IE n'est plus dév pour Mac.
Sinon, on est content de savoir qu'on peut surfer sans pop up sur IE sous Win...



			
				Paulus a dit:
			
		

> Ou alors il y en a un qui est inclu dans la Google ToolBar mais, là encore, cette barre d'outils de Google n'est disponible que pour les PC.

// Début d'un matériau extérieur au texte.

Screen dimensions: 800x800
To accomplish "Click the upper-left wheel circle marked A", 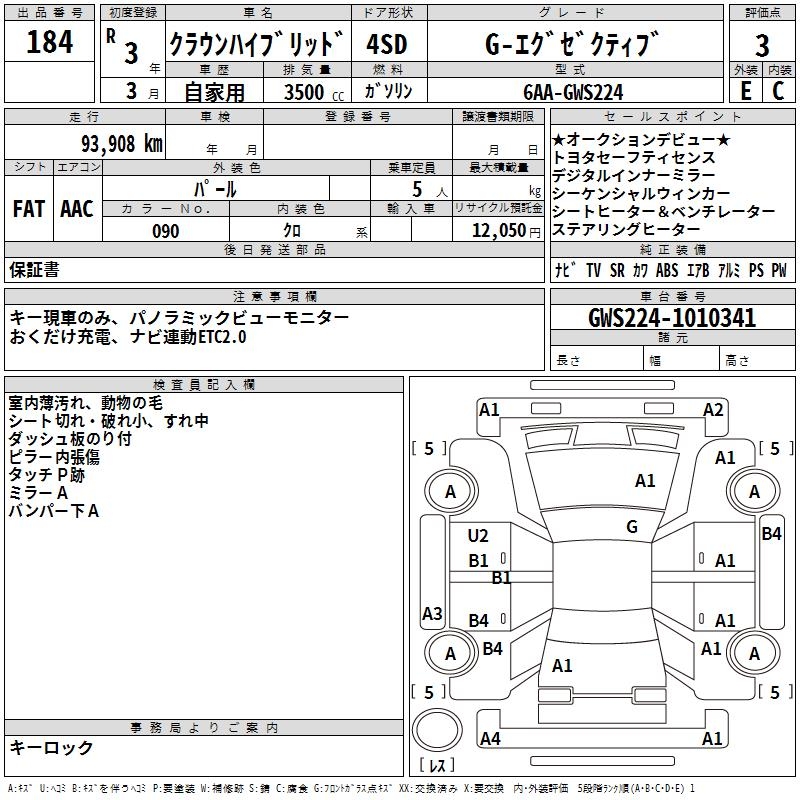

la google toolbar existe pour Mac, utilisable dans firefox.





			
				Paulus a dit:
			
		

> Ceci dit, d'après ce que je peux déduire de vos réponses ci-haut, il n'existerait donc pas de logiciel anti pop-up gratuit que l'on pourrait télécharger sur le web et que l'on pourrait utiliser en naviguant avec Internet Explorer (?) dans MacOSX.
> Bien dommage.



Le meilleur conseil est d'abandonner IE qui n'est plus un navigateur d'avenir, surtout sur Mac.
Les 2 meilleures alternatives s'appellent firefox et safari. Pour ce qui t'intéresse, tous deux gèrent nativement le blocage des pop up.
Enfin, si tu tiens vraiment à utiliser encore IE, tu peux chercher sur macupdate s'il existe un soft qui fonctionne avec IE pour blquer les pop up. Il me semble que ça a existé.


----------



## r e m y (31 Décembre 2004)

Et Safari, disponible sur ton Mac inclut un anti-popup ET l'équivalent de la Google Toolbar!

Que demander de plus!

Sache également que même sur PC, des entreprises un tant soit peu sérieuse en matière de sécurité informatique, interdisent l'usage d'Internet Explorer au profit de FireFox


----------



## roro (31 Décembre 2004)

r e m y a dit:
			
		

> Et Safari, disponible sur ton Mac inclut un anti-popup ET l'équivalent de la Google Toolbar!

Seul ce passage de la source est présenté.